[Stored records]
***

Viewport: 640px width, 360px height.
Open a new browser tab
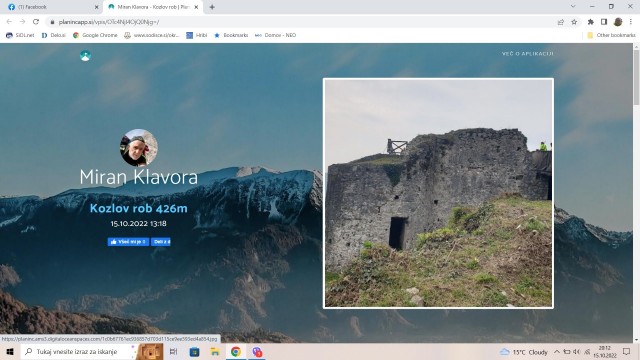212,7
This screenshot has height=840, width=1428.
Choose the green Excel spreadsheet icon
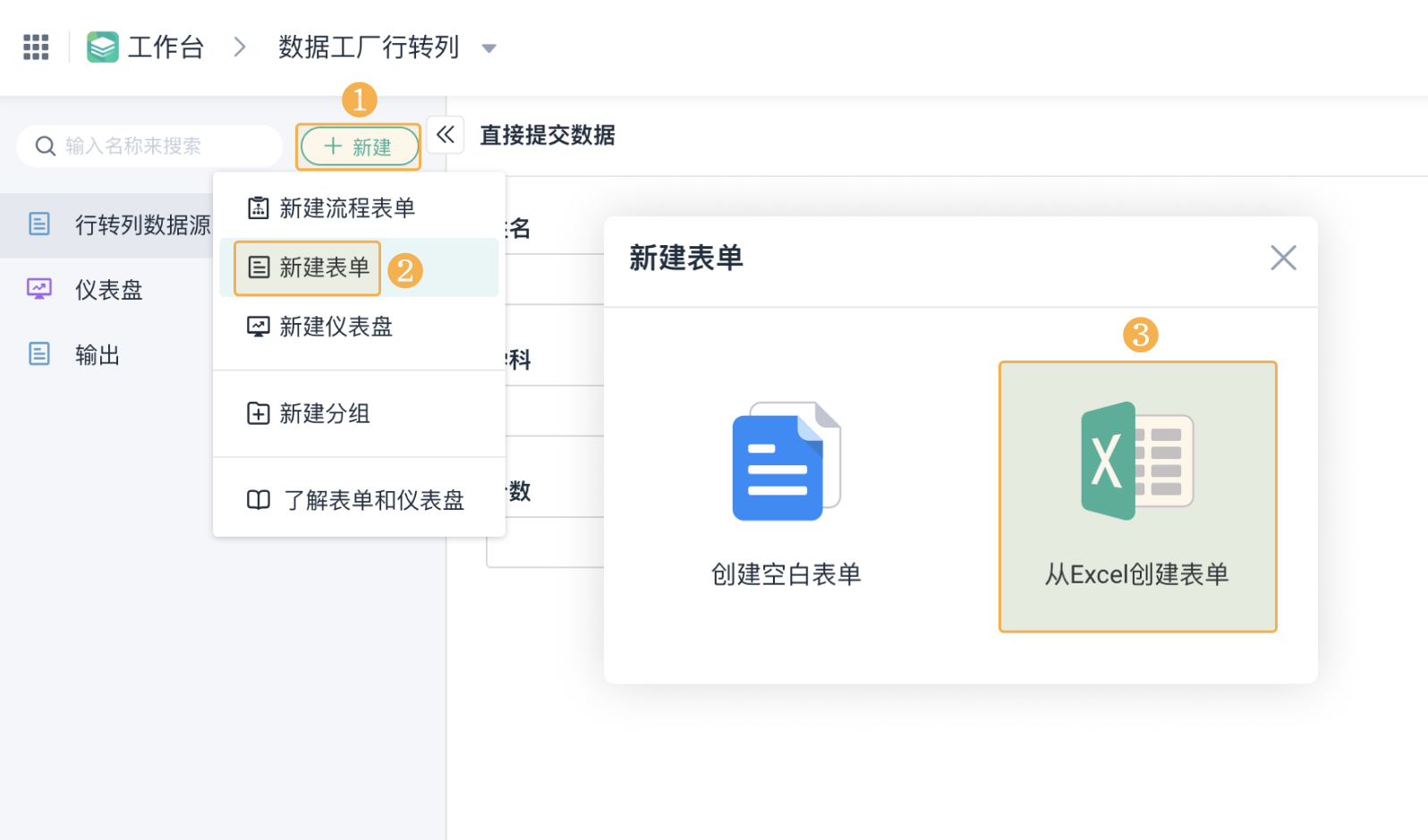(x=1136, y=462)
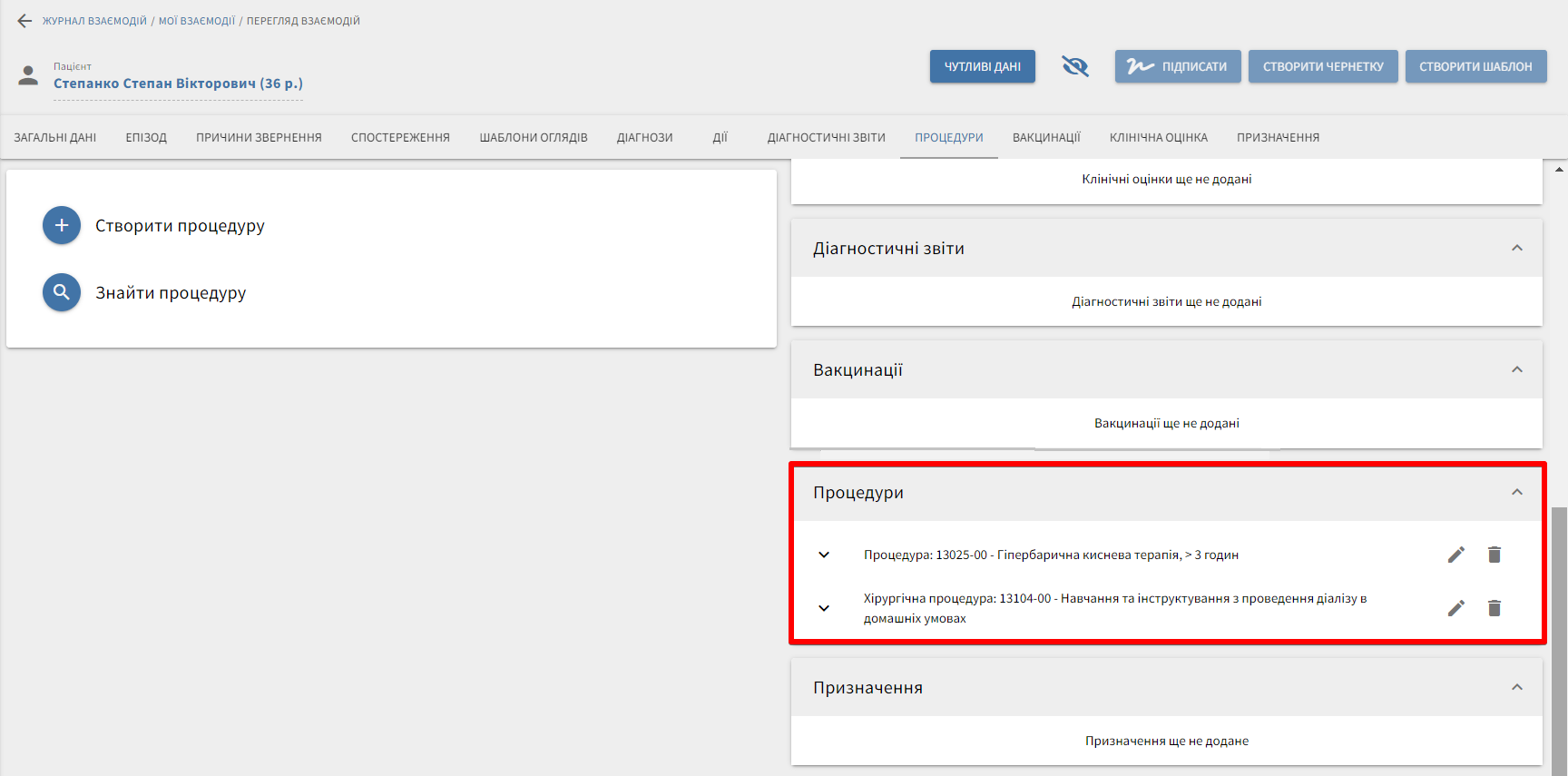Delete procedure 13025-00 with trash icon
The image size is (1568, 776).
(x=1494, y=555)
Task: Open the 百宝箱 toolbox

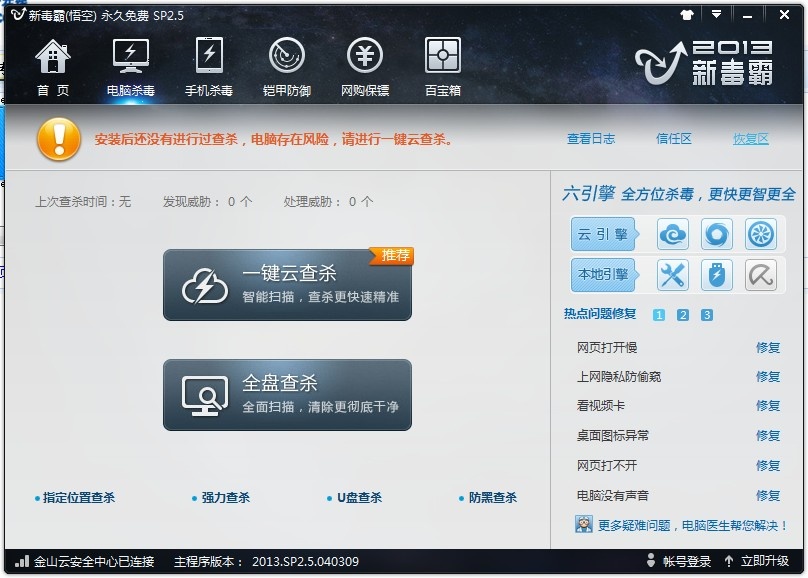Action: [x=441, y=63]

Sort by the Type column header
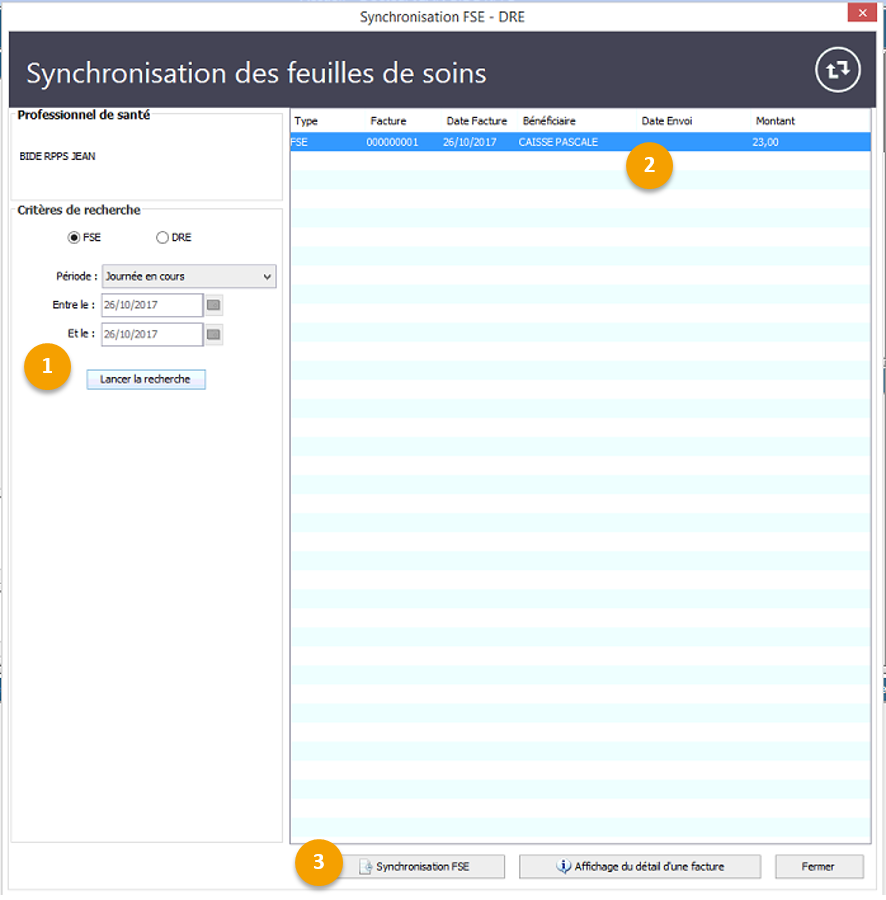(x=306, y=121)
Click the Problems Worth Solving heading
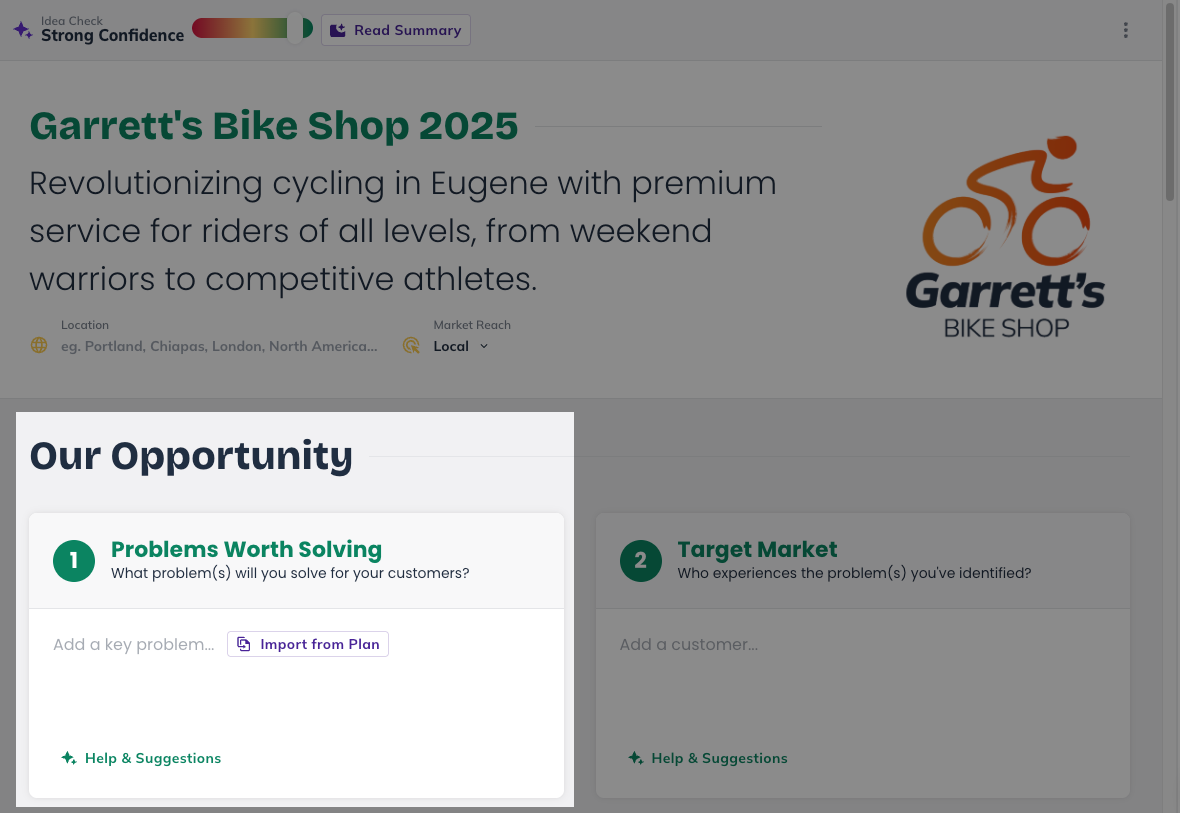Viewport: 1180px width, 813px height. click(246, 549)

***

- **Directions**
From the line containing "Choose the green Excel spreadsheet icon" through the final line of the records, write out each line exactly, and include no pictures.

- **Result**
Choose the green Excel spreadsheet icon
(x=1136, y=462)
Delete procedure 13025-00 with trash icon
The image size is (1568, 776).
(x=1494, y=555)
Task: Open the 百宝箱 toolbox

Action: [x=441, y=63]

Sort by the Type column header
(x=306, y=121)
Click the Problems Worth Solving heading
Viewport: 1180px width, 813px height. click(246, 549)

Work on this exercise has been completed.